[Opening EXERCISE INPUT section]

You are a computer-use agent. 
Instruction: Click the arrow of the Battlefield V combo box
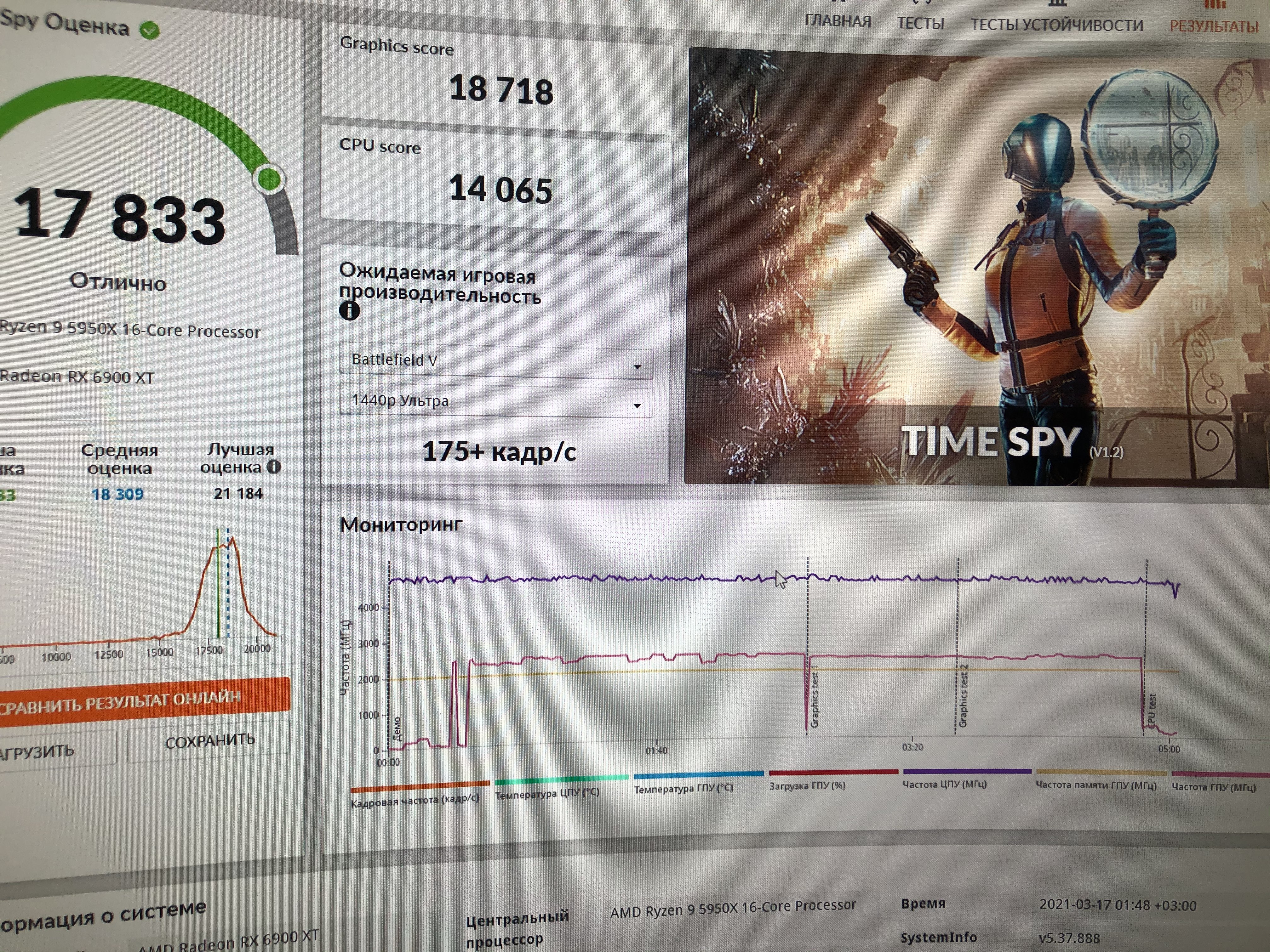click(x=637, y=367)
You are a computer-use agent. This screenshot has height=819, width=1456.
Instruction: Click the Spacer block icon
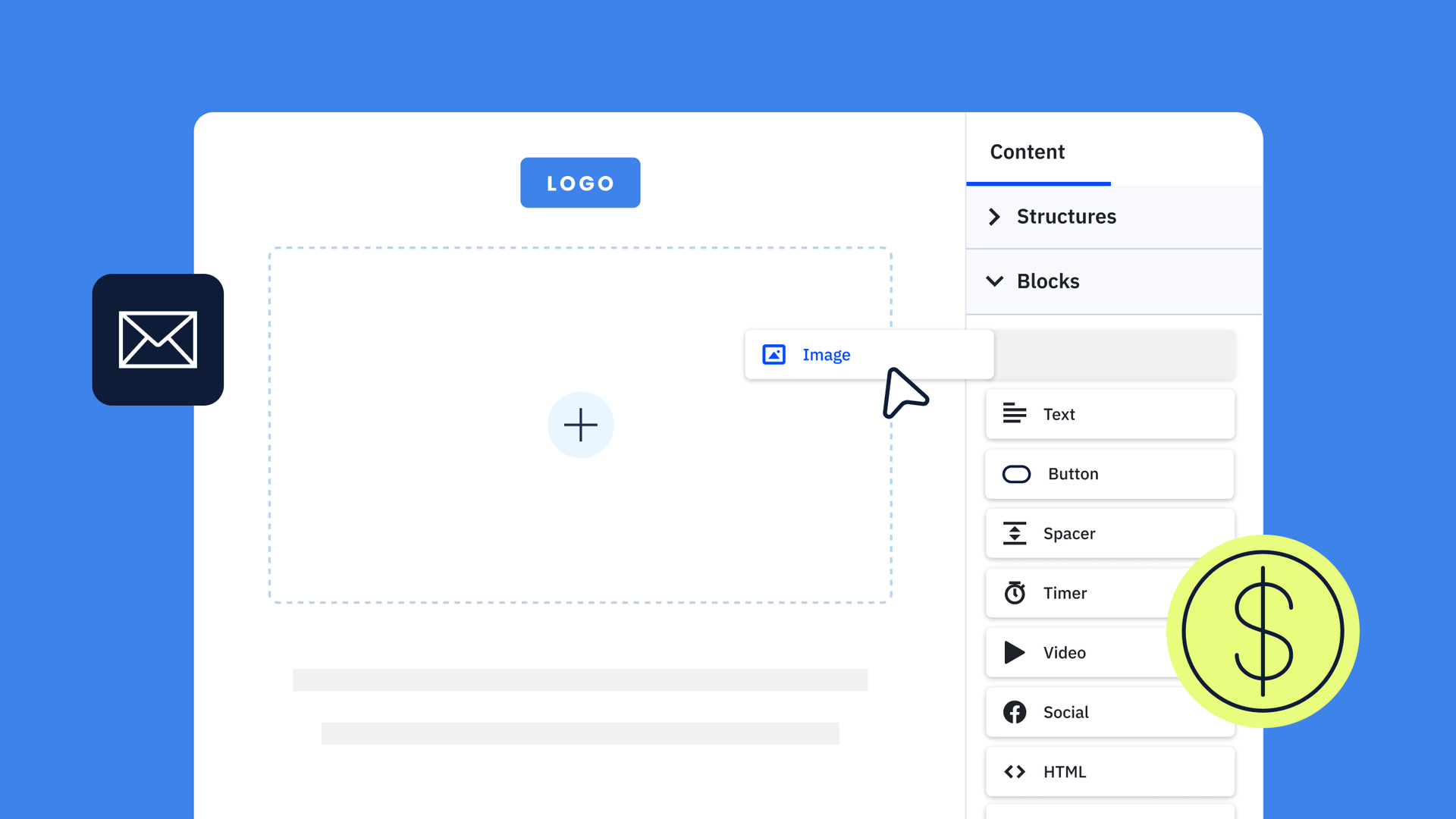(x=1014, y=533)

[Closing EXERCISE INPUT section]

Copy the data precisely. Skip every picture.

EXPECTED ANSWER >>
You are a computer-use agent. 
Instruction: Click the arrow of the Battlefield V combo box
click(x=637, y=367)
You are a computer-use agent. This screenshot has height=819, width=1456.
Instruction: Click the Spacer block icon
(x=1014, y=533)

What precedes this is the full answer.